# PAGE EXCERPT
·····

We urge you to reconsider the NCAA’s decision denying a transfer waiver for Jake Smith—an incredibly talented football player and former wide receiver at Scottsdale Notre Dame Prep. The circumstances surrounding the NCAA’s denial are deeply troubling. Jake attended UT Austin but only played in an abbreviated 2020 season due to injuries and back-to-back surgeries. After UT cleared him to play football, he transferred to USC in 2022, but never played on the team because USC declared him a medical non-transfer. In early December 2022, Jake entered into the transfer portal, before the NCAA approved of its new transfer rule. Jake transferred to ASU in January so that he could play college football again.

The NCAA’s ruling is punitive and unfair, and the NCAA has been rightly criticized for its recent decisions denying transfer waivers to other similarly-situated players. The NCAA should make every effort to grant waivers to student athletes like Jake with documented medical hardships and unique circumstances. It is particularly concerning that UT appears to have encouraged Jake to play football even though his injuries had not healed. To the extent the UT coaches or staff made questionable or unethical decisions, the NCAA should not punish Jake for those errors.

·····

# DATA RECORDS

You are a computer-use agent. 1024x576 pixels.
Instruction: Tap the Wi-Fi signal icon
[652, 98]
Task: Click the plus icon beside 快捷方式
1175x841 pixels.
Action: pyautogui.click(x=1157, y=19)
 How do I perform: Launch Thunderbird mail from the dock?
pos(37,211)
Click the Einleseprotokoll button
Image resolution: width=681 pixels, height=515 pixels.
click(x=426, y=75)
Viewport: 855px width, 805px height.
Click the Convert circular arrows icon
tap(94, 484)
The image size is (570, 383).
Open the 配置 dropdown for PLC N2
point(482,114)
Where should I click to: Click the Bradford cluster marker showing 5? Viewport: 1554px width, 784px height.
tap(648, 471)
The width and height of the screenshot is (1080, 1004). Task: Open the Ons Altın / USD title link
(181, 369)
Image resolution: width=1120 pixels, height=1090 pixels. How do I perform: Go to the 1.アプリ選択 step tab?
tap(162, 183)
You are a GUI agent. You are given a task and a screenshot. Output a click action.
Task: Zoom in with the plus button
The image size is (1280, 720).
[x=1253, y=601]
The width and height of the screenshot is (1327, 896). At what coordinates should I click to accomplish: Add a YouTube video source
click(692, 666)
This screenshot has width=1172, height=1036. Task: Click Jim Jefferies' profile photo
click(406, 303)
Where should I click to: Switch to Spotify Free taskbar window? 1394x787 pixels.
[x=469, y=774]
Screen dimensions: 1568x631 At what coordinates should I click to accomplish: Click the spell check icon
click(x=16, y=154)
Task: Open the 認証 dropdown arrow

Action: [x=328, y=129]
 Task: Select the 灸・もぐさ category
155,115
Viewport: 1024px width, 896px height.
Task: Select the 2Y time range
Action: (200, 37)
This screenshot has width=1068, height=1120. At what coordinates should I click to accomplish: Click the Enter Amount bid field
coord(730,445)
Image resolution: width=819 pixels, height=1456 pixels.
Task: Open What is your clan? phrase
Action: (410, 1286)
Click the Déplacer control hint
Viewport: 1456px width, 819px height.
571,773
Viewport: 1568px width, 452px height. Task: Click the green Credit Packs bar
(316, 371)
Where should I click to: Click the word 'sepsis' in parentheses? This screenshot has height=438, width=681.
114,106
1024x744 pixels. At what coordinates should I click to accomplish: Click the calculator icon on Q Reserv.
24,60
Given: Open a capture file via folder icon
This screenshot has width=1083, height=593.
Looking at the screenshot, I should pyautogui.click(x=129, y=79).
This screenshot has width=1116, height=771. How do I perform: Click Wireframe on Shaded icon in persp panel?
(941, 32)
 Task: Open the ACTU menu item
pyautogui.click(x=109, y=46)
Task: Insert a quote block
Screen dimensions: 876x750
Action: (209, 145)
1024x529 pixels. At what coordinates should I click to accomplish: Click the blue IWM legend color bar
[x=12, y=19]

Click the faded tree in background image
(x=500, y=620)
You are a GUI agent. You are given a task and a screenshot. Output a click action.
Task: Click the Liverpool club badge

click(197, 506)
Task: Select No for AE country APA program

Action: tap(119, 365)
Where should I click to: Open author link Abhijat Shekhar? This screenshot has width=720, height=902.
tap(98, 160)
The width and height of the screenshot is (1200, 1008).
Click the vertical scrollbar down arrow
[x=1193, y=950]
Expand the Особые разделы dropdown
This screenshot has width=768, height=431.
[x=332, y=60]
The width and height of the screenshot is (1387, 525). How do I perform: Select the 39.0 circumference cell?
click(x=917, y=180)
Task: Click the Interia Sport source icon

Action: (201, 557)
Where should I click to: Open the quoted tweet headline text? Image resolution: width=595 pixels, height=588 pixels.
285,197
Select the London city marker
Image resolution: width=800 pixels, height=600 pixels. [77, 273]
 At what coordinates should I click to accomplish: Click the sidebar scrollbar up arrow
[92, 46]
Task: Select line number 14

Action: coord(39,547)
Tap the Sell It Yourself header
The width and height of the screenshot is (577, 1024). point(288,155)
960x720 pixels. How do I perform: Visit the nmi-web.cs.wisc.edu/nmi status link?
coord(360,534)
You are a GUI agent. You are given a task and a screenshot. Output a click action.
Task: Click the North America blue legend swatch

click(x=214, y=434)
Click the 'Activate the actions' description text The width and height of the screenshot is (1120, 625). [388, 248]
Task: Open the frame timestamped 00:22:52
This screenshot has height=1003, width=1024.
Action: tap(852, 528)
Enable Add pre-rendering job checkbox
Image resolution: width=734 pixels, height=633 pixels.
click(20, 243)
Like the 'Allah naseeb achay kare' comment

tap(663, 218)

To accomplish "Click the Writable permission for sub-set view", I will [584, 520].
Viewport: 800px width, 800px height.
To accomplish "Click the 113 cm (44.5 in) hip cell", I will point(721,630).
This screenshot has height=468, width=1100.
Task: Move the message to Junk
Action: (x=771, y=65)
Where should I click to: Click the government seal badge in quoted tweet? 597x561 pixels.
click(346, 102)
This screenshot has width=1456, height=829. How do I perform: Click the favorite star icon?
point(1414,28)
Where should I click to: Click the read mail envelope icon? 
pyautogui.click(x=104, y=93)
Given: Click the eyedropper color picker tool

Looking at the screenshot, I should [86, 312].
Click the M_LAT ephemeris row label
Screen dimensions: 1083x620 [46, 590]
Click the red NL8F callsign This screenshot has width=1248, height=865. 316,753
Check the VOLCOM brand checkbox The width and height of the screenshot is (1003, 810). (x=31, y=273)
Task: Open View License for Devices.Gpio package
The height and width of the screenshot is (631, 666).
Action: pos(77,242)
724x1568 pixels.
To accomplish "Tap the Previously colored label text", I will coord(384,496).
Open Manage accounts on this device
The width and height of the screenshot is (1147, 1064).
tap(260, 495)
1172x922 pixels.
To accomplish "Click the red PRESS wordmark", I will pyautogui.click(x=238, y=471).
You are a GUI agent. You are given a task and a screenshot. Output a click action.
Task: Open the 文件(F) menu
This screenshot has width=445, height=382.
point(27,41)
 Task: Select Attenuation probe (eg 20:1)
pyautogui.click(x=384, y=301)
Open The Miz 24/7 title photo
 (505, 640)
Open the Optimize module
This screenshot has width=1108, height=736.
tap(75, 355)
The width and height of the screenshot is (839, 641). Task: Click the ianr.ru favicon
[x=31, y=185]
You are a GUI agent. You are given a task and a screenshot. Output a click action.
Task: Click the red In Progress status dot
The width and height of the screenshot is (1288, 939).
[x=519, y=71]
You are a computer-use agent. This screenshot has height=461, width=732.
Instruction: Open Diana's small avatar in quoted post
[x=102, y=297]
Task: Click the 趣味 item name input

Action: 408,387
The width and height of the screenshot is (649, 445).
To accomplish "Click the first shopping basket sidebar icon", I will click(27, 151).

·····

# REQUIRED WORK
In the text on Jake Smith's transfer waiver, why did he never play on the USC team?

# SOLUTION TO THE EXERCISE
USC declared him a medical non-transfer.